Meralda raised her free hand for silence, and pushed her Sight deeper inside the Vonat spellwork.
But it isn’t all Vonat, is it, she thought. Certainly, some of it. But half is something new.
Something foreign.
Meralda didn’t dare close her Sight long enough to consult Donchen’s magical pointer, but she knew the needle would still point to the ships.
Still, this is Hang. But what does it do?
Meralda urged the sphere to reveal more. The glass began to sag, and a drop of it fell to the stair, smoking and hissing.
Meralda pushed deeper. The formations inside the spellwork danced and spun, rolling and straightening, flashing suddenly from the Tower’s floor to the flat, like cold, bright lightning.
Lightning.
“Oh, my.”
“Ma’am?”
“Nothing.”
Lightning. Plain and simple. The word is spoken. The structure unfolds. The coils are released.

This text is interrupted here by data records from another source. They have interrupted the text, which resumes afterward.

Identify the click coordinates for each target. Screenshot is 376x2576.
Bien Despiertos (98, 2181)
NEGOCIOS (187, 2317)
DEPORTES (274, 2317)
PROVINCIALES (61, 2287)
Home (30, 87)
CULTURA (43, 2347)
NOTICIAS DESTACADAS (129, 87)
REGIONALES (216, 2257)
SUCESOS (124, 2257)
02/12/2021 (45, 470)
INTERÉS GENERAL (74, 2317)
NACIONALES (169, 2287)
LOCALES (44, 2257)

And then a ring of deadly, concentrated lightning springs from the Tower and falls into the park. Bolt after bolt, until the latch fails.
The hand holding the melting glass began to shake. How many would die? Dozens? Hundreds?

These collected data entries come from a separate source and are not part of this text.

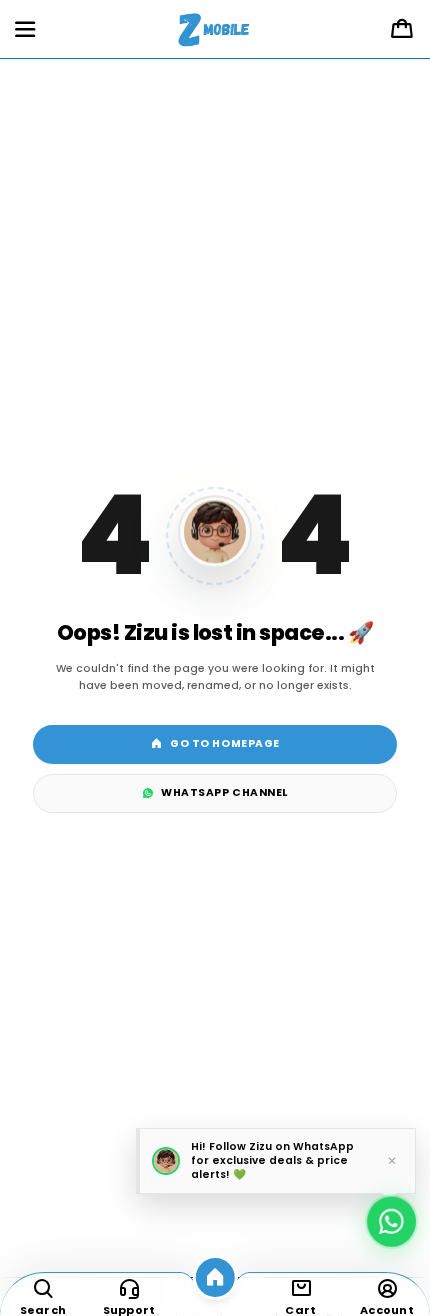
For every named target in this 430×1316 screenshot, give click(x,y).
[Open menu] (25, 30)
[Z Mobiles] (215, 30)
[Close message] (392, 1161)
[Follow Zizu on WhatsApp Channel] (391, 1218)
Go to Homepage (224, 743)
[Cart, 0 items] (402, 30)
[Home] (215, 1277)
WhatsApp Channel (224, 792)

And I’d be blamed, she realized. He’d wait until I invoked the shadow moving spell. Make it appear as if a clumsy Tirlish mage-a woman, at that-accidentally called down death on the royal houses of all the Five Realms, and the Hang.
Wrecking the Accords. Sending the Hang home, perhaps forever. Leaving the realms distrustful and perhaps even vengeful against a devastated, kingless Tirlin.
All of that laid at my doorstep.
Meralda felt her teeth grinding, and forced her jaw to relax. It’s not going to happen, she said to herself. The spell has been disabled. Oh, it looks formidable enough. But when the word is spoken, if it is spoken, the whole wretched mess will simply spin and thrash and fall apart.
Meralda took a deep breath, and dropped her Sight.
The glass globe sputtered and dripped. The heat of it warmed her hand, even from the end of the handle.
Kervis and Tervis regarded her with something like terror.
“Ma’am,” said Kervis. “Is everything…all right?”
“It is now. Forgive me, gentlemen. I assure you, all is well.”
The Bellringers nodded, their eyes still wide.
Meralda spoke another word. The globe ceased its glowing, and began to pop and crack as it suddenly cooled.
Meralda propped it carefully against the wall. The glass was so soft it flattened and deformed against the stone.
“I’ll just leave this here and pick it up on the way down. Remember where it is, and don’t trip over it later.”
The Bellringers chorused agreement. Meralda hefted her bag, and resumed her careful march back toward the flat, scowling at the dark all the way.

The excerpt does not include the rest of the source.